During machining of steels, stainless steels and cast irons with coated cemented carbide tools, the cutting edges are worn according to different wear mechanisms, such as chemical wear, abrasive wear and adhesive wear. At high cutting speeds, the amount of heat generated in the cutting zone is considerable and a plastic deformation of the cutting edge may occur, which in turn yields enhanced wear by other mechanisms. The domination of any of the wear mechanisms is determined by the application, and is dependent on both properties of the work piece and applied cutting parameters. In milling applications, the tool life is also often limited by edge chipping caused by so-called comb cracks that form perpendicular to the cutting edge. The cracks originate from the varying thermal and mechanical loads that the cutting edge is subjected to during the intermittent cutting process. This is often even more evident in machining with coolant, which enhances the thermal variations.

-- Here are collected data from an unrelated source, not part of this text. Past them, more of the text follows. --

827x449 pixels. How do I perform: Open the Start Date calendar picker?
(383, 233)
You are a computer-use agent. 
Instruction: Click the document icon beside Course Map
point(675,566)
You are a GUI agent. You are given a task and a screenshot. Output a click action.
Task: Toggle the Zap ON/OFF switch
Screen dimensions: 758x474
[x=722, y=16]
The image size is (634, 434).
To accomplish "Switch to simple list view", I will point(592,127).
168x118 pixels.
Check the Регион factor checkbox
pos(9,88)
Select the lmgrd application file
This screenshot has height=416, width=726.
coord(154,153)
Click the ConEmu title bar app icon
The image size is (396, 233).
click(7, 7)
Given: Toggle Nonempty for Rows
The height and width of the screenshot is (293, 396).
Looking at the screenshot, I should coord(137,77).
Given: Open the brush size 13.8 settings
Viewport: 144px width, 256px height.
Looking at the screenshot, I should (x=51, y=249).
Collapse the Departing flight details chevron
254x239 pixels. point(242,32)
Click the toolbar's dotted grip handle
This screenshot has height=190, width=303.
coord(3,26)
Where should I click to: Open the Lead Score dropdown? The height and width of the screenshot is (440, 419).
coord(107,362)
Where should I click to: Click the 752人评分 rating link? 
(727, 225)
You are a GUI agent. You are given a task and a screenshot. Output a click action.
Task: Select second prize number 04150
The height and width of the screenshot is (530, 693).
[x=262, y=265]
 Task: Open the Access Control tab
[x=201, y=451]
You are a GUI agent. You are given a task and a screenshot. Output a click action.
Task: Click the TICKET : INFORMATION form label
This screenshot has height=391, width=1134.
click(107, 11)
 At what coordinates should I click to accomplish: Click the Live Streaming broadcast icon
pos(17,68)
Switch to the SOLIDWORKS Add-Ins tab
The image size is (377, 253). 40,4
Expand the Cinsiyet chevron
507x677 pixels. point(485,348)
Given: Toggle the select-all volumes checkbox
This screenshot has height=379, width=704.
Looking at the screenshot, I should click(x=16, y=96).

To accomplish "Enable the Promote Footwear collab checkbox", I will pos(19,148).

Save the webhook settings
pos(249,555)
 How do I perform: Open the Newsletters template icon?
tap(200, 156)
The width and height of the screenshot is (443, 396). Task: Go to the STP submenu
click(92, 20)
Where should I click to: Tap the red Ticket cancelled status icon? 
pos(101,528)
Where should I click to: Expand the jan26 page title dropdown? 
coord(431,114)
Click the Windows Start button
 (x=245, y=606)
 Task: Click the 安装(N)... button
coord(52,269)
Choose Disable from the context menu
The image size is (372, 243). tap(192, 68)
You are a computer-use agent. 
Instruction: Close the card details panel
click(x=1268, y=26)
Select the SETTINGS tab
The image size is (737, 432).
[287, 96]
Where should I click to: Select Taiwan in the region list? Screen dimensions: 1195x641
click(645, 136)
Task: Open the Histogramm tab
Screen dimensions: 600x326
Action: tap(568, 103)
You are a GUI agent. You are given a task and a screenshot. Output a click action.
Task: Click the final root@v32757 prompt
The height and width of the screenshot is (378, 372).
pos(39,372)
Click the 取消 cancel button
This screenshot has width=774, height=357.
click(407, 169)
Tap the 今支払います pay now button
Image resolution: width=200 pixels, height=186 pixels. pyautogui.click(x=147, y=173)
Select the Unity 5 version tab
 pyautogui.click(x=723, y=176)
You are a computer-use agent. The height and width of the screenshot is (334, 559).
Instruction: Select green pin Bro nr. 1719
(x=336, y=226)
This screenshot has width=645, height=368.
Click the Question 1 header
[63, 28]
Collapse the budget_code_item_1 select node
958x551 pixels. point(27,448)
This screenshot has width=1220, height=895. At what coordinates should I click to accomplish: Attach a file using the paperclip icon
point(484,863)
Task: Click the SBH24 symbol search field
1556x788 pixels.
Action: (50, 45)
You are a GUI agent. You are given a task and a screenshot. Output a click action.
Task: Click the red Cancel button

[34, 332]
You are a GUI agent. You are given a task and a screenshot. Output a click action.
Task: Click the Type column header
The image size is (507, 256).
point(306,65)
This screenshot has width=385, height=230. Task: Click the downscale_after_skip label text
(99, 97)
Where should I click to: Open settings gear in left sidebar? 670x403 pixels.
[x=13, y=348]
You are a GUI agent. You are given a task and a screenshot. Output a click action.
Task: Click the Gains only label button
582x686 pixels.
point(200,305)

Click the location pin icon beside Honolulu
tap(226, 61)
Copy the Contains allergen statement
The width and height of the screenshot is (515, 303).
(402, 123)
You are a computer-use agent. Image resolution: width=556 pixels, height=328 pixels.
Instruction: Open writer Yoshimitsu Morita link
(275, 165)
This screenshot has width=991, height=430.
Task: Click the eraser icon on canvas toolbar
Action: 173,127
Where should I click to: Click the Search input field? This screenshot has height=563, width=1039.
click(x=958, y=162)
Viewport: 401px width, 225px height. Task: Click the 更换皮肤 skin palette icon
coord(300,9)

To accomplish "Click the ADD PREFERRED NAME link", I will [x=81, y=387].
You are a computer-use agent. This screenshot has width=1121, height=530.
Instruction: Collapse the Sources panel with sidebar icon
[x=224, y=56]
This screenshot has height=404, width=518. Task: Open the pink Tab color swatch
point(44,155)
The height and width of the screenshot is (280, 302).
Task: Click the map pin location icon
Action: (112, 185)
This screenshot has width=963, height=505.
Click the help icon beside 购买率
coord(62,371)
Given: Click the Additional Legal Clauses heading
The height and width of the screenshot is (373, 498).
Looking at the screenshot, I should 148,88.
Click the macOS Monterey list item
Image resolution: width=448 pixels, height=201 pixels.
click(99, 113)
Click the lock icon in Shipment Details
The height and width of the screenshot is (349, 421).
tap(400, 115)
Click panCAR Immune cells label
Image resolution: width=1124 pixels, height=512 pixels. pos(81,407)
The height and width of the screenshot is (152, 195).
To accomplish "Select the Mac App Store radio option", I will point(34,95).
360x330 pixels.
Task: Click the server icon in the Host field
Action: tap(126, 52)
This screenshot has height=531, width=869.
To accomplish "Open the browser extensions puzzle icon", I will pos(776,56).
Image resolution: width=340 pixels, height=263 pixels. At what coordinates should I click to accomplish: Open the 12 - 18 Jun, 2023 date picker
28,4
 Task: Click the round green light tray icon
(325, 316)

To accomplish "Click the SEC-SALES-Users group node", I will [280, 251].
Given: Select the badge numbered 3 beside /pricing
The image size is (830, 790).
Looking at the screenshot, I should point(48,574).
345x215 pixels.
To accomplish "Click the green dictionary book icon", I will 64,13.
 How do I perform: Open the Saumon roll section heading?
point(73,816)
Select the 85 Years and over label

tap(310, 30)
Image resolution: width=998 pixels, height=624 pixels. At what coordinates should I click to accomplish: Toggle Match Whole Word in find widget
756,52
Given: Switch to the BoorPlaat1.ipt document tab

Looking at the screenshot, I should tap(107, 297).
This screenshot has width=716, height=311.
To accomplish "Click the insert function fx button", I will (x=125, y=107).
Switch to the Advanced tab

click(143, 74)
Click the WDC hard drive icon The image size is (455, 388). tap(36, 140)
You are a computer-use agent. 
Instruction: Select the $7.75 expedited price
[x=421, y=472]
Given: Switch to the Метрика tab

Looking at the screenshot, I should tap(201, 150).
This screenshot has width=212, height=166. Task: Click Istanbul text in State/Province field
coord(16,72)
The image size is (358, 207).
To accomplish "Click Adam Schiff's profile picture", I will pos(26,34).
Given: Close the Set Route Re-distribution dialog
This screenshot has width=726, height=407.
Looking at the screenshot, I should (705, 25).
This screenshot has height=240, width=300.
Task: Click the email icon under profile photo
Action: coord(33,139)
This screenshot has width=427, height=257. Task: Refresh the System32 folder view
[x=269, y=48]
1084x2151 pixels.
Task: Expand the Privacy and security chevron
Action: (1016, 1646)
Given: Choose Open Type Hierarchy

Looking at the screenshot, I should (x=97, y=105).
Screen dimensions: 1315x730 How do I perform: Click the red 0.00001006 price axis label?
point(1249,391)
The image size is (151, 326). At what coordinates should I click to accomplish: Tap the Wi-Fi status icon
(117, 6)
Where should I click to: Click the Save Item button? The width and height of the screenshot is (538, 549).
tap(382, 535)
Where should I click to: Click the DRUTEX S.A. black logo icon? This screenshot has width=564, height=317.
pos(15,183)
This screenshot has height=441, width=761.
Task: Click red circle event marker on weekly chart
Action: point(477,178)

Measures can be taken to improve the cutting performance with respect to a specific wear type. However, very often such actions will have a negative effect on other wear properties and successful tool composite materials must be designed as careful optimizations of numerous properties. A simple measure that can be taken to increase the abrasive wear resistance and resistance to plastic deformation is to lower the binder phase content. However, this will also diminish the toughness of the cutting insert which can substantially lower the tool life in applications where factors like vibrations or the presence of a casting or forging skin on the workpiece can put demands on such properties. An alternative way to increase the deformation resistance is to add cubic carbides like TiC, TaC and/or NbC. This will also increase the wear resistance when machining at high cutting edge temperatures. However, this addition has a negative influence on comb crack formation and edge chipping tendencies.
Since it is obviously difficult to improve all tool properties simultaneously, commercial cemented carbide grades have usually been optimized with respect to only one or few of the above mentioned wear types. Consequently they have also been optimized for only specific applications.
U.S. Pat. No. 6,062,776 discloses a coated cutting insert particularly useful for milling of low and medium alloyed steels and stainless steels with raw surfaces such as cast skin, forged skin, hot or cold rolled skin or pre-machined surfaces under unstable conditions. The insert is characterized by a WC—Co cemented carbide with a low content of cubic carbides and a rather low W-alloyed binder phase and a coating including an innermost layer of TiCxNyOz with columnar grains and a top layer of TiN and an inner layer of κ-Al2O3.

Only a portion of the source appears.